**YOUR OBJECTIVE**
Could you give the entries again, exactly as written?
++++ GIVEN DATA ++++
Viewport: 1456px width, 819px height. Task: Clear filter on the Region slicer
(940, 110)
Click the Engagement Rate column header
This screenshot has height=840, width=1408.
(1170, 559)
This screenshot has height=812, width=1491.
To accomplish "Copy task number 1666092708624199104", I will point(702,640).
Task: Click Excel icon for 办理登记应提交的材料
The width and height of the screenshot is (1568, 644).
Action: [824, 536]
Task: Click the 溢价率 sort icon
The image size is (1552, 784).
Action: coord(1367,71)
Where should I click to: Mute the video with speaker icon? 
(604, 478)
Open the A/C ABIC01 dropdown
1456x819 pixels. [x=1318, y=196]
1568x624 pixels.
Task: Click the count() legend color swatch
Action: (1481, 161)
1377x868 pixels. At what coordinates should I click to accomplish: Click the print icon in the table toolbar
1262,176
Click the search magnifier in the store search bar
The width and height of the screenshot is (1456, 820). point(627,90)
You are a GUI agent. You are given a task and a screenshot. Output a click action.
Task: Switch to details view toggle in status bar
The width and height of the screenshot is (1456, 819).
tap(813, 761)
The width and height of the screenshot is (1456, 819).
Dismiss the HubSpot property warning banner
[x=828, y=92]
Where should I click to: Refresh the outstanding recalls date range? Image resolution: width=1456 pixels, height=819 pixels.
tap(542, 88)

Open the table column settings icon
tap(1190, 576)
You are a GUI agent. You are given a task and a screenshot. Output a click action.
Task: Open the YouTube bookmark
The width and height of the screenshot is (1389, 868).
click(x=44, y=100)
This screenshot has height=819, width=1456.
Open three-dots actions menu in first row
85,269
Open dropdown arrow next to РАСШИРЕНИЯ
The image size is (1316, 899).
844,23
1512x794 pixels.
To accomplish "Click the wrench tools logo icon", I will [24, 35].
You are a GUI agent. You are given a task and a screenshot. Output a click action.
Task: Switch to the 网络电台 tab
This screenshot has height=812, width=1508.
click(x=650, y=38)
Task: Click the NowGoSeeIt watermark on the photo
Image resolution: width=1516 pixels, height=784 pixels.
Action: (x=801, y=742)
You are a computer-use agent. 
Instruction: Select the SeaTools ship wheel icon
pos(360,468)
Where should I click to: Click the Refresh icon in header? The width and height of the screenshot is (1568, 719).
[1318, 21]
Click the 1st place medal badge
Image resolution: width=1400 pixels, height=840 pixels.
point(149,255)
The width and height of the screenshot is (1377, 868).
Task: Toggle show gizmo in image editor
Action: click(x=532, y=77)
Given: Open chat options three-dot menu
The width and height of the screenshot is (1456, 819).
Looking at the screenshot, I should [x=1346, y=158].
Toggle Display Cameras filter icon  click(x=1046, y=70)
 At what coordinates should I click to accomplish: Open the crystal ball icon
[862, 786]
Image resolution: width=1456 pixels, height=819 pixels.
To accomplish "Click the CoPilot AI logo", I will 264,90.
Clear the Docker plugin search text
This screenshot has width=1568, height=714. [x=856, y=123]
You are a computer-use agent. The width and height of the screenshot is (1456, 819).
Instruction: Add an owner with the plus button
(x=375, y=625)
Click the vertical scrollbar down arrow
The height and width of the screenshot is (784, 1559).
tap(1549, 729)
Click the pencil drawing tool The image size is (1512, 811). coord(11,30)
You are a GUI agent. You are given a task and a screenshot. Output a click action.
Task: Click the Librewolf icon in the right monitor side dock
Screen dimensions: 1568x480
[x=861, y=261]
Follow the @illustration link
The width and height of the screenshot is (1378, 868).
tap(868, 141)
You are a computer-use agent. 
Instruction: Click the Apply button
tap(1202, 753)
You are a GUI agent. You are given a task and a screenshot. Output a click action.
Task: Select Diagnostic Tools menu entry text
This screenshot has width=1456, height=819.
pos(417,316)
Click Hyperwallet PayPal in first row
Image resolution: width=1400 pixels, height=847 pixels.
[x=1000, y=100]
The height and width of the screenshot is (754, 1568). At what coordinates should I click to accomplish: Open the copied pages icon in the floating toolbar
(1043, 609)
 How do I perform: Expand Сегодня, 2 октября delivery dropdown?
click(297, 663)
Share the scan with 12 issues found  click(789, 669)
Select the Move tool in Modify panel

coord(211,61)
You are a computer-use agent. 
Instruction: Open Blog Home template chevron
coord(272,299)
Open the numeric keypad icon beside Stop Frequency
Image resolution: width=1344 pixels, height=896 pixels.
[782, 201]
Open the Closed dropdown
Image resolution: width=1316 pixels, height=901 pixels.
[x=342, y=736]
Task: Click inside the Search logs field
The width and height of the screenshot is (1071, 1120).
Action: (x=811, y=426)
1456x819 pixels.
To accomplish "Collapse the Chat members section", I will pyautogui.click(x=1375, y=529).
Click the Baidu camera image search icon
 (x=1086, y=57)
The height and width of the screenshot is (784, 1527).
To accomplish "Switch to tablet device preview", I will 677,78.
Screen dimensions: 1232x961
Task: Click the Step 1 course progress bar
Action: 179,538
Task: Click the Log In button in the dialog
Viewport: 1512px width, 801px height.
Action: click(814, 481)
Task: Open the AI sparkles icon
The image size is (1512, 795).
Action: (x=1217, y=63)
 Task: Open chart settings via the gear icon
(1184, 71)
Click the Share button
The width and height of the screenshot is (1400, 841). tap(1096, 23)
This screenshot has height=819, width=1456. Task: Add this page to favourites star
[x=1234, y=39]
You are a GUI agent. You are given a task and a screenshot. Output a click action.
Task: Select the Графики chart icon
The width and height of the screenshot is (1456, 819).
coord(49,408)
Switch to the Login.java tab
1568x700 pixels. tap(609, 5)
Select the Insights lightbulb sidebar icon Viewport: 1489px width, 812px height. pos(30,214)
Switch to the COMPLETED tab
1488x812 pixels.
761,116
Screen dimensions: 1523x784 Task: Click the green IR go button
++++
**THE ANSWER**
Viewport: 1456px width, 819px height. Task: Clear filter on the Region slicer
(940, 110)
Click the Engagement Rate column header
This screenshot has height=840, width=1408.
(1170, 559)
This screenshot has height=812, width=1491.
To accomplish "Copy task number 1666092708624199104", I will point(702,640).
Task: Click Excel icon for 办理登记应提交的材料
The width and height of the screenshot is (1568, 644).
Action: [824, 536]
Task: Click the 溢价率 sort icon
The image size is (1552, 784).
Action: coord(1367,71)
Where should I click to: Mute the video with speaker icon? 
(604, 478)
Open the A/C ABIC01 dropdown
1456x819 pixels. [x=1318, y=196]
1568x624 pixels.
Task: Click the count() legend color swatch
Action: (1481, 161)
1377x868 pixels. At what coordinates should I click to accomplish: Click the print icon in the table toolbar
1262,176
Click the search magnifier in the store search bar
The width and height of the screenshot is (1456, 820). point(627,90)
You are a GUI agent. You are given a task and a screenshot. Output a click action.
Task: Switch to details view toggle in status bar
The width and height of the screenshot is (1456, 819).
tap(813, 761)
The width and height of the screenshot is (1456, 819).
Dismiss the HubSpot property warning banner
[x=828, y=92]
Where should I click to: Refresh the outstanding recalls date range? Image resolution: width=1456 pixels, height=819 pixels.
tap(542, 88)

Open the table column settings icon
tap(1190, 576)
You are a GUI agent. You are given a task and a screenshot. Output a click action.
Task: Open the YouTube bookmark
The width and height of the screenshot is (1389, 868).
click(x=44, y=100)
This screenshot has height=819, width=1456.
Open three-dots actions menu in first row
85,269
Open dropdown arrow next to РАСШИРЕНИЯ
The image size is (1316, 899).
844,23
1512x794 pixels.
To accomplish "Click the wrench tools logo icon", I will [24, 35].
You are a GUI agent. You are given a task and a screenshot. Output a click action.
Task: Switch to the 网络电台 tab
This screenshot has height=812, width=1508.
click(x=650, y=38)
Task: Click the NowGoSeeIt watermark on the photo
Image resolution: width=1516 pixels, height=784 pixels.
Action: (x=801, y=742)
You are a computer-use agent. 
Instruction: Select the SeaTools ship wheel icon
pos(360,468)
Where should I click to: Click the Refresh icon in header? The width and height of the screenshot is (1568, 719).
[1318, 21]
Click the 1st place medal badge
Image resolution: width=1400 pixels, height=840 pixels.
point(149,255)
The width and height of the screenshot is (1377, 868).
Task: Toggle show gizmo in image editor
Action: click(x=532, y=77)
Given: Open chat options three-dot menu
The width and height of the screenshot is (1456, 819).
Looking at the screenshot, I should [x=1346, y=158].
Toggle Display Cameras filter icon  click(x=1046, y=70)
 At what coordinates should I click to accomplish: Open the crystal ball icon
[862, 786]
Image resolution: width=1456 pixels, height=819 pixels.
To accomplish "Click the CoPilot AI logo", I will 264,90.
Clear the Docker plugin search text
This screenshot has width=1568, height=714. [x=856, y=123]
You are a computer-use agent. The width and height of the screenshot is (1456, 819).
Instruction: Add an owner with the plus button
(x=375, y=625)
Click the vertical scrollbar down arrow
The height and width of the screenshot is (784, 1559).
tap(1549, 729)
Click the pencil drawing tool The image size is (1512, 811). coord(11,30)
You are a GUI agent. You are given a task and a screenshot. Output a click action.
Task: Click the Librewolf icon in the right monitor side dock
Screen dimensions: 1568x480
[x=861, y=261]
Follow the @illustration link
The width and height of the screenshot is (1378, 868).
tap(868, 141)
You are a computer-use agent. 
Instruction: Click the Apply button
tap(1202, 753)
You are a GUI agent. You are given a task and a screenshot. Output a click action.
Task: Select Diagnostic Tools menu entry text
This screenshot has width=1456, height=819.
pos(417,316)
Click Hyperwallet PayPal in first row
Image resolution: width=1400 pixels, height=847 pixels.
[x=1000, y=100]
The height and width of the screenshot is (754, 1568). At what coordinates should I click to accomplish: Open the copied pages icon in the floating toolbar
(1043, 609)
 How do I perform: Expand Сегодня, 2 октября delivery dropdown?
click(297, 663)
Share the scan with 12 issues found  click(789, 669)
Select the Move tool in Modify panel

coord(211,61)
You are a computer-use agent. 
Instruction: Open Blog Home template chevron
coord(272,299)
Open the numeric keypad icon beside Stop Frequency
Image resolution: width=1344 pixels, height=896 pixels.
[782, 201]
Open the Closed dropdown
Image resolution: width=1316 pixels, height=901 pixels.
[x=342, y=736]
Task: Click inside the Search logs field
The width and height of the screenshot is (1071, 1120).
Action: (x=811, y=426)
1456x819 pixels.
To accomplish "Collapse the Chat members section", I will pyautogui.click(x=1375, y=529).
Click the Baidu camera image search icon
 (x=1086, y=57)
The height and width of the screenshot is (784, 1527).
To accomplish "Switch to tablet device preview", I will 677,78.
Screen dimensions: 1232x961
Task: Click the Step 1 course progress bar
Action: 179,538
Task: Click the Log In button in the dialog
Viewport: 1512px width, 801px height.
Action: click(814, 481)
Task: Open the AI sparkles icon
The image size is (1512, 795).
Action: (x=1217, y=63)
 Task: Open chart settings via the gear icon
(1184, 71)
Click the Share button
The width and height of the screenshot is (1400, 841). tap(1096, 23)
This screenshot has height=819, width=1456. Task: Add this page to favourites star
[x=1234, y=39]
You are a GUI agent. You are given a task and a screenshot. Output a click action.
Task: Select the Графики chart icon
The width and height of the screenshot is (1456, 819).
coord(49,408)
Switch to the Login.java tab
1568x700 pixels. tap(609, 5)
Select the Insights lightbulb sidebar icon Viewport: 1489px width, 812px height. pos(30,214)
Switch to the COMPLETED tab
1488x812 pixels.
761,116
Screen dimensions: 1523x784 Task: Click the green IR go button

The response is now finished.